Francesco III, sovrano illuminato

Governò lo Stato Estense per 43 anni. Illuministi e opere pubbliche

Con Francesco III d'Este (Il Fiorino, pag. 200, 14 euro), lo storico modenese Carlo Previdi racconta il la vita e il lungo governo (1737-1780) di uno dei più rappresentativi sovrani estensi. Di qui la monografia su una figura che sinora non aveva ancora un ritratto dedicato solo a lui.

Figlio del duca Rinaldo d'Este e di Carlotta Felicita di Brunswick-Lüneburg, nipote di Francesco I e Lucrezia Barberini, il protagonista di questa storia è il duca che ottenne nel 1741 l'agognato sbocco al mare facendo sposare il figlio Ercole con Maria Teresa Cybo-Malaspina, erede del Ducato di Massa e Carrara.
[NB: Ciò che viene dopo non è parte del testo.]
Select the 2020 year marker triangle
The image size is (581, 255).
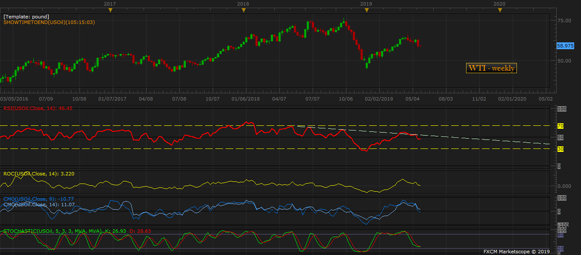coord(499,10)
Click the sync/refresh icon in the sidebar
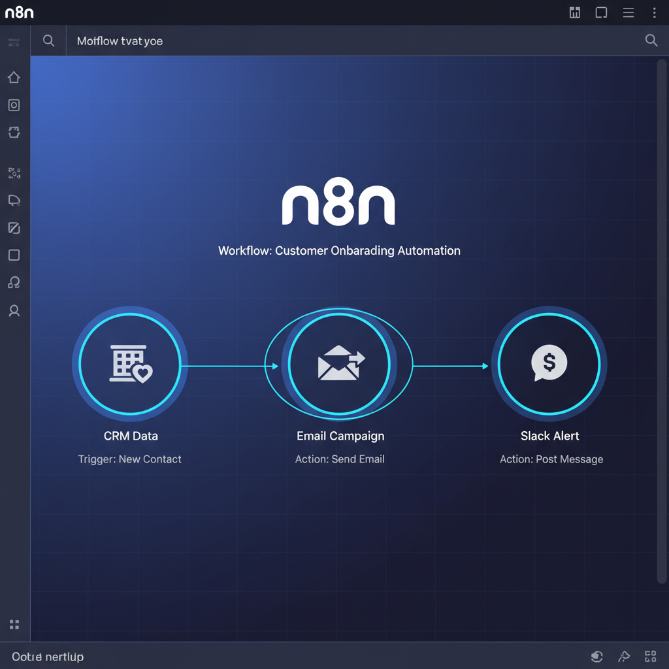 coord(14,132)
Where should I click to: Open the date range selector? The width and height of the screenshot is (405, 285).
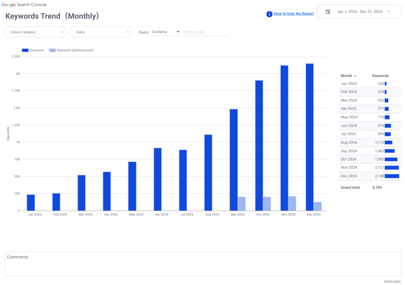(359, 12)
Francesco III è spesso ricordato, ingiustamente, solo per la famigerata “vendita di Dresda” del 1745 quando, per risanare le casse del suo stato, dissanguate dalla guerra di successione polacca e austriaca, vendette per 100.000 zecchini cento capolavori della Galleria Estense, allora una delle più ricche d'Europa. In realtà, Francesco si diede da fare subito per ricostituire una quadreria degna della sua capitale e, come ben emerge dalle pagine di Carlo Previdi, si adoperò senza sosta per il suo popolo, in una visione di governo illuminato, ispirata da Ludovico Muratori.

Il principio di “felicità cristiana” guida il nuovo Codice Penale Estense del 1771, il secondo esempio di codificazione moderna negli stati italiani dopo quello sabaudo del 1723, ispirato da Bartolomeo Valdrighi e Gherardo Rangoni, con lo scopo di razionalizzare la giustizia e limitare l'arbitrio dei giudici. Numerose le opere pubbliche sotto il suo governo. Tra queste la via Giardini, conclusa in soli dieci anni, una delle migliori strade del tempo, che univa Modena a Pistoia attraverso l'Appennino,

Soprattutto Francesco III diede a Modena quello che oggi è l'ex Ospedale Sant'Agostino e che allora fu il Grande Spedale degli Infermi eretto a tempo di record tra il 1753-1762, che per la prima volta offrì alla città una struttura sanitaria pubblica al posto dei tanti ospedali gestiti dalle diverse Opere Pie.

Di fronte al Grande Spedale, poi, sorse tra il 1764-1767 il Grande Albergo dei Poveri, l'attuale Palazzo dei Musei, con lo scopo di affrontare un grave problema sociale. La biografia di un grande Sovrano, la cui opera ha lasciato alcuni segni indelebili nella storia di Modena e del suo territorio. (ga.so.).